◆ What to do
Transcribe the rows exactly, from the line with "Task: Toggle the sidebar view icon" up to and including the last line of the rows. Leave the pictures out of your answer.

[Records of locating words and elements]
· · · · · · ·

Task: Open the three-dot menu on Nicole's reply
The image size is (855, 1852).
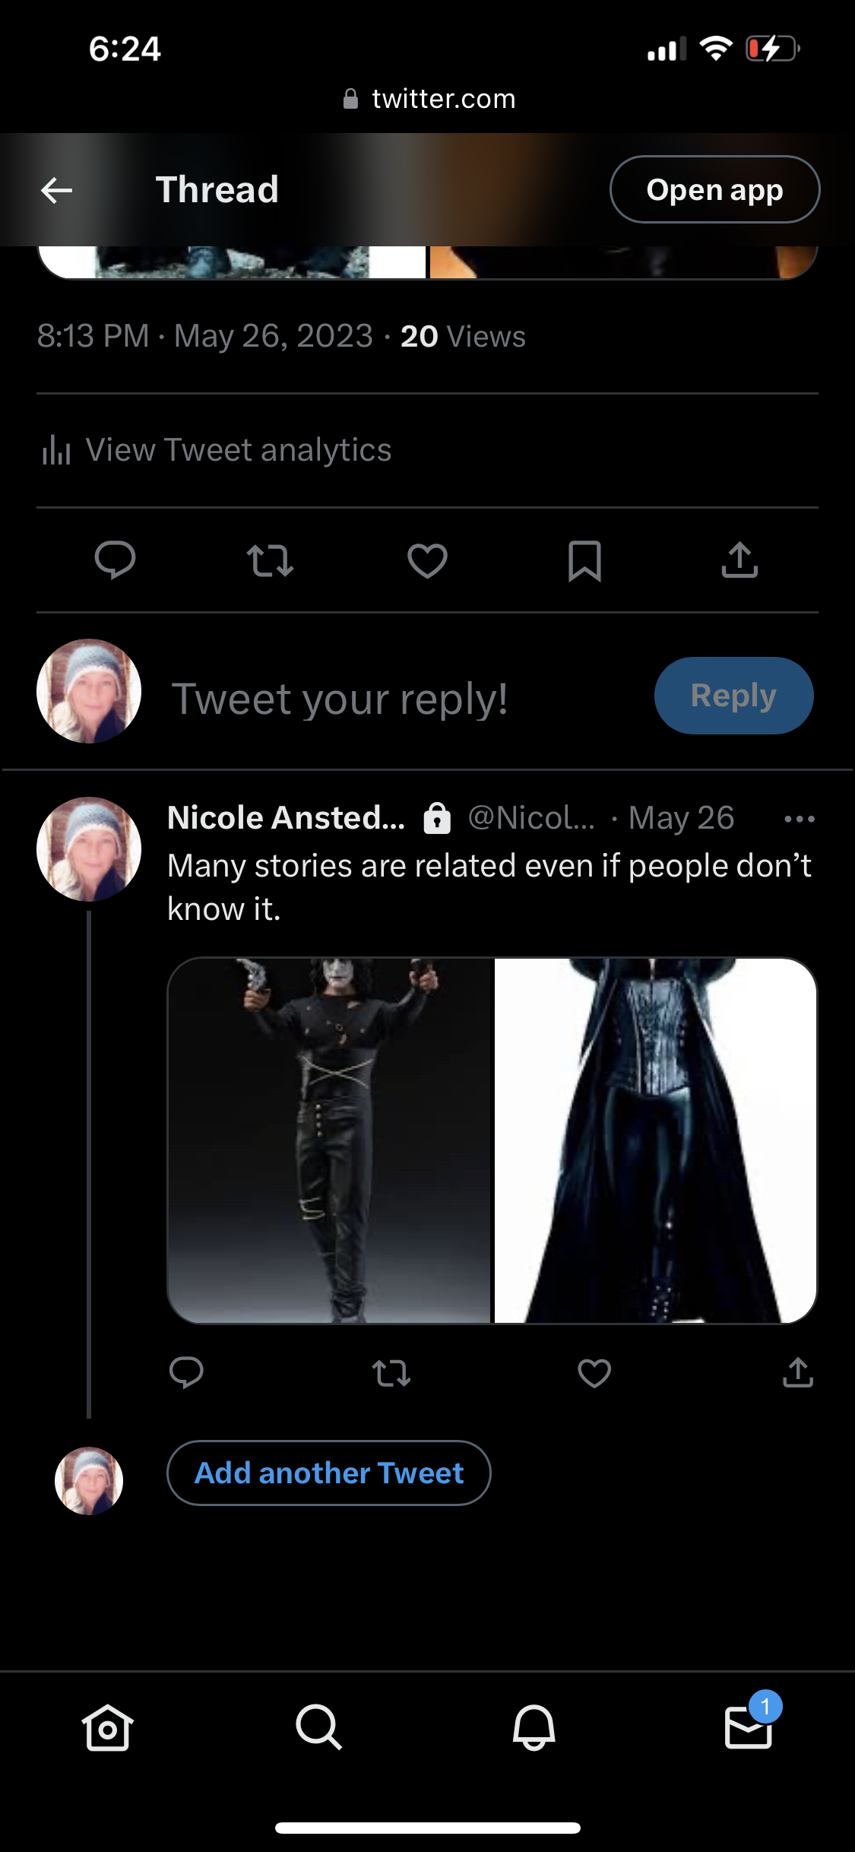Action: tap(800, 819)

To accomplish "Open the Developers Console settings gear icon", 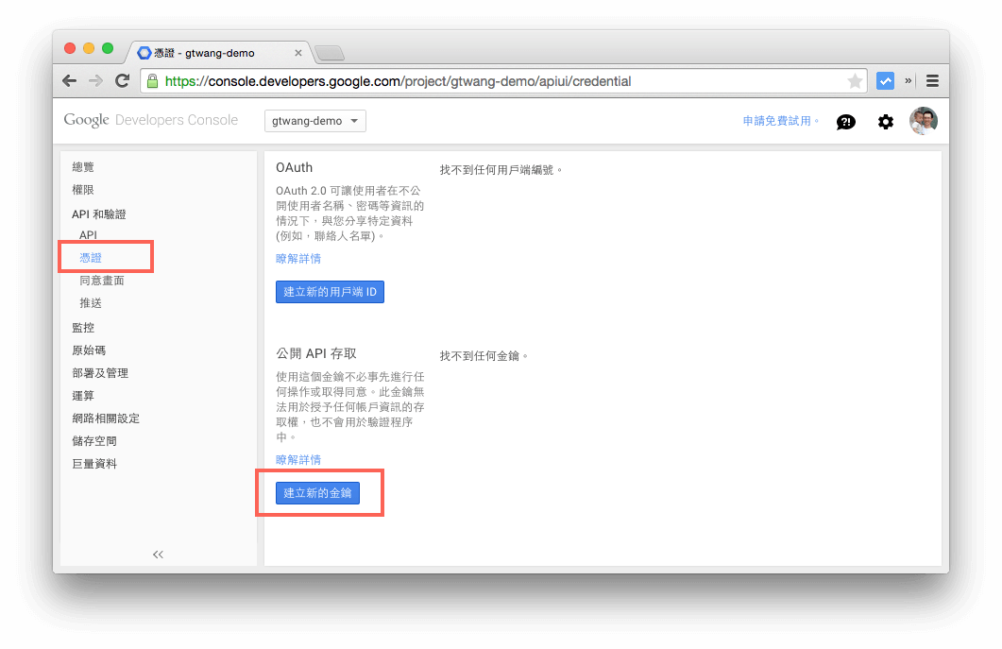I will click(x=885, y=121).
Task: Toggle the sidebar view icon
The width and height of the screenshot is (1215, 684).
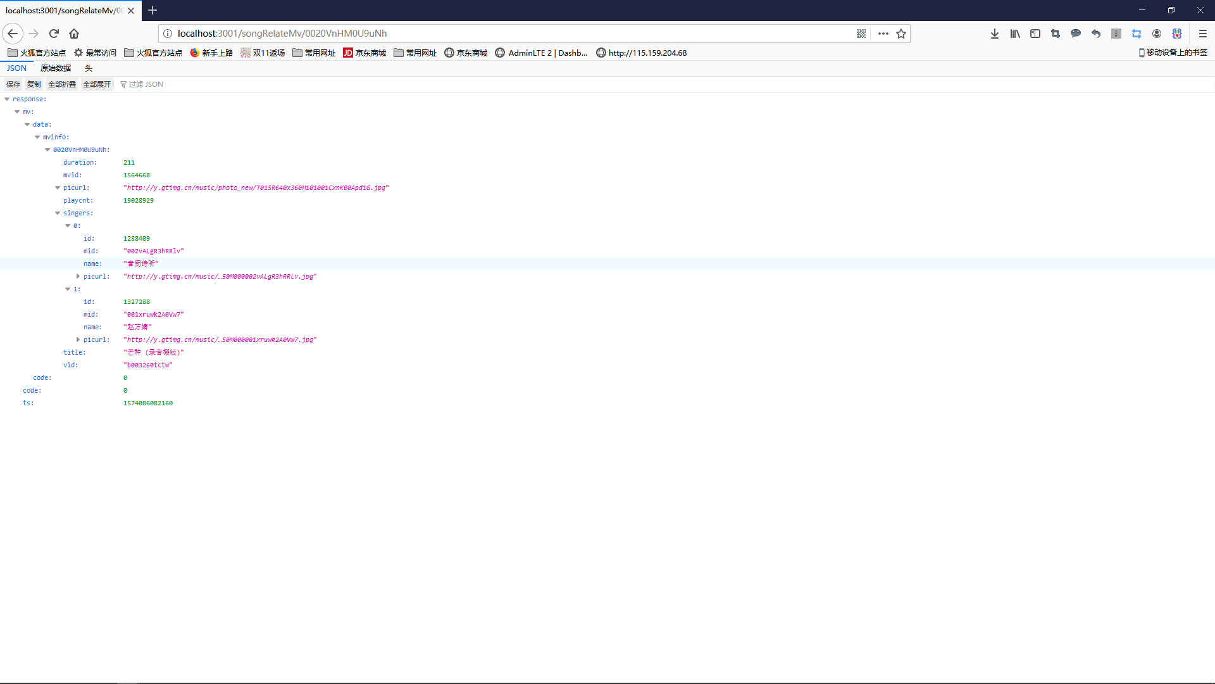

· · · · · · ·

◆ Task answer
Task: Toggle the sidebar view icon
The width and height of the screenshot is (1215, 684).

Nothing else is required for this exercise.